She shared that when she was 23, a homily completely changed her life.
“The homily was 1 Corinthians, 11:27: ‘Anyone who eats and drinks the body and blood of Christ without first discerning himself eats and drinks condemnation on himself. That’s why many among you are sick and dying,’” she recalled. “I was like, ‘That’s me.’ I’ve got a great party life, a great job, I was playing women’s professional football in Detroit for the Detroit Demolition, and I had awesome family and friends, but I was dying on the inside because I wasn’t taking care of my soul.”
She said she was convinced to return to the Sacrament of Confession, slowly transform her life, and “let God back in.”
Yoches made her temporary vows in 2012 and professed her final vows in 2018. She then became a campus minister at Florida State University and eventually moved to a convent in Steubenville, Ohio, in early 2024.
Now, years after her athletic career, Yoches still uses the lessons she learned as an athlete and makes time for sports.
“I want to be all or nothing for God — just like I was in sports — so it doesn’t matter what trial or temptation that I’m up against,” she said. “Whatever suffering is coming at the world or me, I’m going to give everything for other people — for love, or for conversion, for prayer — just for others.”
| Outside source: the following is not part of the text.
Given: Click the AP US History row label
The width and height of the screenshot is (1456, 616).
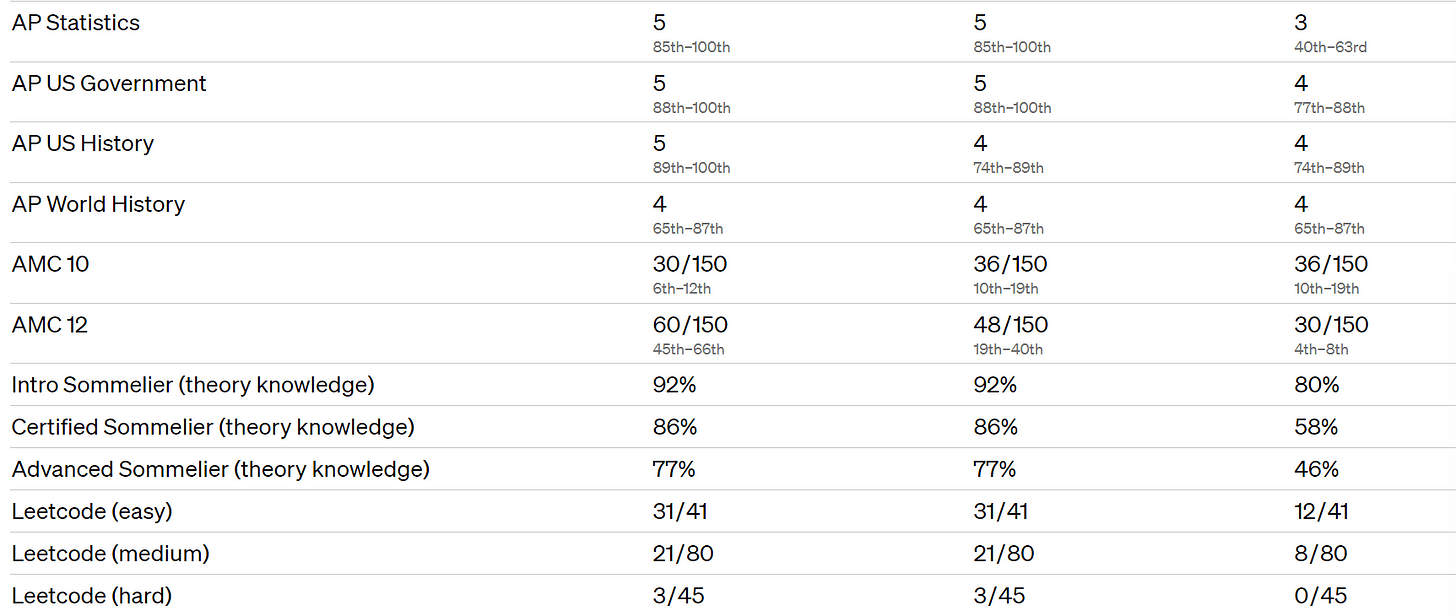Looking at the screenshot, I should (83, 144).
In November, her alma mater bestowed on her one of its most prestigious awards, the Fr. Norbert Huetter Award. The award was created in 2000 in honor of the priest, who was a Jesuit philosopher and teacher at the university and worked with student-athletes. The award “is presented by the school to live and serve in the mission of St. Ignatius Loyola as ‘men and women for others,’” according to Detroit Catholic.
“I’m grateful to be back, and I’m grateful for my experience here,” Yoches said. “I definitely feel like the 10 lepers in the Scripture: one returned to say thank you to God for healing him, and I feel like this is my opportunity to return and say thank you.”